Copy the listing word for word, from its first line through the line that contains "[x=67, y=247]", including both of those lines.

> Task inputs:
[BEGIN]
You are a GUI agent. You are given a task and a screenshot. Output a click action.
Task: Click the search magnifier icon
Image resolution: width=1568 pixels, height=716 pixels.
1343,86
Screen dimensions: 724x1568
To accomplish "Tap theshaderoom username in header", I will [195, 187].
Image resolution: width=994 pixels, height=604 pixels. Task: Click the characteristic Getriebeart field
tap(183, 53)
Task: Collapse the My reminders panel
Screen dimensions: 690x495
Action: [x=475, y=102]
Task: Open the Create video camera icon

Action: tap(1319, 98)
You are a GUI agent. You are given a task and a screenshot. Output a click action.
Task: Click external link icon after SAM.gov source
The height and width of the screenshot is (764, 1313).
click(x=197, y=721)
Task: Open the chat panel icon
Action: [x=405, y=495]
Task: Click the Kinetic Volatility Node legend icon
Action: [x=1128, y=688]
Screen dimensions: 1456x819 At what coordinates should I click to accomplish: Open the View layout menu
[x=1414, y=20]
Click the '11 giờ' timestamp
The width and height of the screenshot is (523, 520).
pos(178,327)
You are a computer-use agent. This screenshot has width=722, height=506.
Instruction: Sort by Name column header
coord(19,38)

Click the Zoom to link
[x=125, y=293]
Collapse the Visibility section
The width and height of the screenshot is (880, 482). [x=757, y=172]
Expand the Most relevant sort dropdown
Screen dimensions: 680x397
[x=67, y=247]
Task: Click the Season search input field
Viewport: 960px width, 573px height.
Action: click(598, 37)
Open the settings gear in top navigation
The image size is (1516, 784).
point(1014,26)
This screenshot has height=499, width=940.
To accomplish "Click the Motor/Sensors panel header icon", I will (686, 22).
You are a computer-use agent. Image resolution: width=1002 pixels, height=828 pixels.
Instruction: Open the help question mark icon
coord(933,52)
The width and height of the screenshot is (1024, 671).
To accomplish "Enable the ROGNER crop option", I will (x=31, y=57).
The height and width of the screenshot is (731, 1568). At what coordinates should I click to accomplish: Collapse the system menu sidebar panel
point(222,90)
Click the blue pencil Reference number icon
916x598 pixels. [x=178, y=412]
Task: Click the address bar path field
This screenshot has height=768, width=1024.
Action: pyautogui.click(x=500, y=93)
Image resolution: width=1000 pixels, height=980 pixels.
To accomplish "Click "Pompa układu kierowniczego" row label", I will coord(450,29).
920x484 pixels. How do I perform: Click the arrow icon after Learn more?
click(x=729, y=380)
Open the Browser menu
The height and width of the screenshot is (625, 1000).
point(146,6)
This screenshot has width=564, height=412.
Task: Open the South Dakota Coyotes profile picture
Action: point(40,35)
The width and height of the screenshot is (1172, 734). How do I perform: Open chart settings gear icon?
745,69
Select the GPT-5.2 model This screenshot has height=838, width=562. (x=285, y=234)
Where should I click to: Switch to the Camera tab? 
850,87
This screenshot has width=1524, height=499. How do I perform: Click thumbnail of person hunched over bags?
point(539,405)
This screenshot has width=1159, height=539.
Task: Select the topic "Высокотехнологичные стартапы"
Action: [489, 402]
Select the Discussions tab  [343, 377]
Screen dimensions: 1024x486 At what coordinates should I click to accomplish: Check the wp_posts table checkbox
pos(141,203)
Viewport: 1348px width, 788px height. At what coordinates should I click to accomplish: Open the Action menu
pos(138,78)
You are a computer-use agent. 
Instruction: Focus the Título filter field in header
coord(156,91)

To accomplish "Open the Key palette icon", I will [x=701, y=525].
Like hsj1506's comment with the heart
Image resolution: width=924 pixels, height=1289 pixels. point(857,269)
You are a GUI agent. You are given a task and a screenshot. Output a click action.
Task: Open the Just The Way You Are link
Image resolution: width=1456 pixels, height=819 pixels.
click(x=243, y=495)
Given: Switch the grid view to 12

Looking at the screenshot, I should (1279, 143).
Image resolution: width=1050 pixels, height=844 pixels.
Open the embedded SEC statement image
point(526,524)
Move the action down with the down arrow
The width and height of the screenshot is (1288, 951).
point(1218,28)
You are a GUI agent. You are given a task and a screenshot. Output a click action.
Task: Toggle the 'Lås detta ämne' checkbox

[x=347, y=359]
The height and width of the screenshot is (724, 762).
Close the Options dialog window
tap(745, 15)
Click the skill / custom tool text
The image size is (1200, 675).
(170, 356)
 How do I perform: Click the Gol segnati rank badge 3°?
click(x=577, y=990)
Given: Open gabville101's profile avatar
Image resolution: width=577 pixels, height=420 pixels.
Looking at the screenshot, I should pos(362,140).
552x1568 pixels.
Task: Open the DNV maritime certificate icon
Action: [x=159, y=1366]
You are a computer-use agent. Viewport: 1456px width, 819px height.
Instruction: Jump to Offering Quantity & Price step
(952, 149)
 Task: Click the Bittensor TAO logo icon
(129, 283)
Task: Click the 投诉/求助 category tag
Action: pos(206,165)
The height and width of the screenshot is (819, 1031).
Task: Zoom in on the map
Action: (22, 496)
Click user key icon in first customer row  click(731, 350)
[END]
> Response to this exercise:
You are a GUI agent. You are given a task and a screenshot. Output a click action.
Task: Click the search magnifier icon
Image resolution: width=1568 pixels, height=716 pixels.
1343,86
Screen dimensions: 724x1568
To accomplish "Tap theshaderoom username in header", I will [195, 187].
Image resolution: width=994 pixels, height=604 pixels. Task: Click the characteristic Getriebeart field
tap(183, 53)
Task: Collapse the My reminders panel
Screen dimensions: 690x495
Action: [x=475, y=102]
Task: Open the Create video camera icon

Action: tap(1319, 98)
You are a GUI agent. You are given a task and a screenshot. Output a click action.
Task: Click external link icon after SAM.gov source
The height and width of the screenshot is (764, 1313).
click(x=197, y=721)
Task: Open the chat panel icon
Action: [x=405, y=495]
Task: Click the Kinetic Volatility Node legend icon
Action: [x=1128, y=688]
Screen dimensions: 1456x819 At what coordinates should I click to accomplish: Open the View layout menu
[x=1414, y=20]
Click the '11 giờ' timestamp
The width and height of the screenshot is (523, 520).
pos(178,327)
You are a computer-use agent. This screenshot has width=722, height=506.
Instruction: Sort by Name column header
coord(19,38)

Click the Zoom to link
[x=125, y=293]
Collapse the Visibility section
The width and height of the screenshot is (880, 482). [x=757, y=172]
Expand the Most relevant sort dropdown
Screen dimensions: 680x397
[x=67, y=247]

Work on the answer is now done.